RIKSTOLVAN Art Space, Sweden | July 4 - Sep 13 2020

AMBIGUITY

Ai Weiwei, Britta Marakatt-Labba, Kuchinate - African Refugee Women's Collective, Mariana Silva Varela

In the group exhibition “Ambiguity” the artists are telling their personal stories, or the stories of others, focusing on the individual and the impact on those human beings.

Together they create a myriad of voices, pictures and experiences.

But this multitude of stories or ways of telling them, also help us remember that we are all the same, that we share universal experiences, which give us important tools for us all to handle the future.

At least 70.8 million people around the world have been forced to flee their homes, it is a number that is ungraspable and very hard to relate to, but six people behind this huge numbers are the asylum seeking women that show their works in this exhibition.

All of them are part of the Kuchinate African refugee women’s collective in Tel Aviv, telling their stories through the felt and beaded textile masks or baskets that they have made. Asylum-seeking women, many of them survivors of human trafficking, torture, and sexual abuse on their way of refuge from where they started to the place they are at the moment, Tel Aviv.

In the portrait of Meron Asmerom Weldu, a single mom from Eritrea, she shares with us her suffering by threaded pearls as tears and with the words "Sinai is bad in the world" and "Remember!" embroidered beside those tears.

Lina Otom Jak Agolon who fled from southern Sudan when she was 27 years old, growing up in periods of calmness and security, but also with violence of rebels plundering and burning their houses and belongings, has created a big felted mask. She made it during the Covid-19 lockdown- days earlier this spring and her work reminds herself of good moments in her country, the yearly festival in her region when people painted their faces, dressed up in beautiful, colorful clothing and singing and dancing.

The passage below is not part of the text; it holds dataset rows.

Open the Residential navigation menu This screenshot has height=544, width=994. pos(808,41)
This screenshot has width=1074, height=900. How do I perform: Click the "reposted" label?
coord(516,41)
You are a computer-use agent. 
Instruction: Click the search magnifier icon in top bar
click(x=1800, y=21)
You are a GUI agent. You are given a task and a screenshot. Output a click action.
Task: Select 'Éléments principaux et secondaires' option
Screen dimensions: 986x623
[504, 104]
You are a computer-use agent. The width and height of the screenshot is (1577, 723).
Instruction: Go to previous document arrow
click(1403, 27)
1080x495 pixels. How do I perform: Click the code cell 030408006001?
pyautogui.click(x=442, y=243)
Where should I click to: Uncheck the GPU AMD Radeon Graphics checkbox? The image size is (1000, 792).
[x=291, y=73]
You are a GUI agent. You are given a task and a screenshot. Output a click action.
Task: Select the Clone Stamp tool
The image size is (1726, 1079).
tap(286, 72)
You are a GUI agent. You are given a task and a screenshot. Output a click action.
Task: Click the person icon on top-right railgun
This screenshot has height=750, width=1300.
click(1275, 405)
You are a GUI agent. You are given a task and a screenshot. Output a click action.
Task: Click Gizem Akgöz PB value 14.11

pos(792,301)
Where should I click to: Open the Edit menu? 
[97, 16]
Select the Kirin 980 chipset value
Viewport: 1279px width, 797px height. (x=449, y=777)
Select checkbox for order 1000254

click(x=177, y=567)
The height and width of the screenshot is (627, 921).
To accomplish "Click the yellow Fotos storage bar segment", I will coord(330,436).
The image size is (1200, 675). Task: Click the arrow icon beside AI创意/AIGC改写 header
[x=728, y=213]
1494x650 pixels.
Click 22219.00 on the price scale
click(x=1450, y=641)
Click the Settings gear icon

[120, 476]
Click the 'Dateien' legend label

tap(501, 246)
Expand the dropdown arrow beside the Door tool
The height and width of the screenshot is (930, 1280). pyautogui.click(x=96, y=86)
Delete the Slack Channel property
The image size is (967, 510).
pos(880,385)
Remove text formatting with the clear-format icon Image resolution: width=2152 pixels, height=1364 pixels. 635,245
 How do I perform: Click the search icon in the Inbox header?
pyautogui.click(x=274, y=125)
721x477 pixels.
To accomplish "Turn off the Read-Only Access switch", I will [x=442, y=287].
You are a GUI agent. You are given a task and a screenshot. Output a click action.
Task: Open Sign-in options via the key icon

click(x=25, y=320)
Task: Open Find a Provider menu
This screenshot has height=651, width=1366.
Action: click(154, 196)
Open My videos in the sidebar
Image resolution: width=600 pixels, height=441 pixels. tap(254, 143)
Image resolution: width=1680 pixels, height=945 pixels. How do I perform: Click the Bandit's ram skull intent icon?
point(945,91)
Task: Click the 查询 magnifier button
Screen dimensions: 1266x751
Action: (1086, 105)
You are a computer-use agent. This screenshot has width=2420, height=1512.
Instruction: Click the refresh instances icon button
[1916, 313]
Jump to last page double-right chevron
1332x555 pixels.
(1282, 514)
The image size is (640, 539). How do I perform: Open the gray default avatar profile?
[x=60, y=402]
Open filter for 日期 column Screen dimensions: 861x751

Achbaret Abraha tells her story through five almost one meter tall crochet baskets. One is a portrait of herself, a mother of three, two daughters and a son. The son remained in Eritrea and he is shown in one of those baskets, placed a bit further away symbolizing the distance and the painful separation of mother and son. On its back side is a tree that for her symbolizes shelter for both her and her children that she hopes will guard them all. The basket with her two daughters who were both born in Israel. The blue one with motifs of chickens represents her life in Eritrea and the final basket tells her story of her plight through the Sinai desert, with a van full of people driving through the desert, the mountains behind and the blue sky with a sun in the background.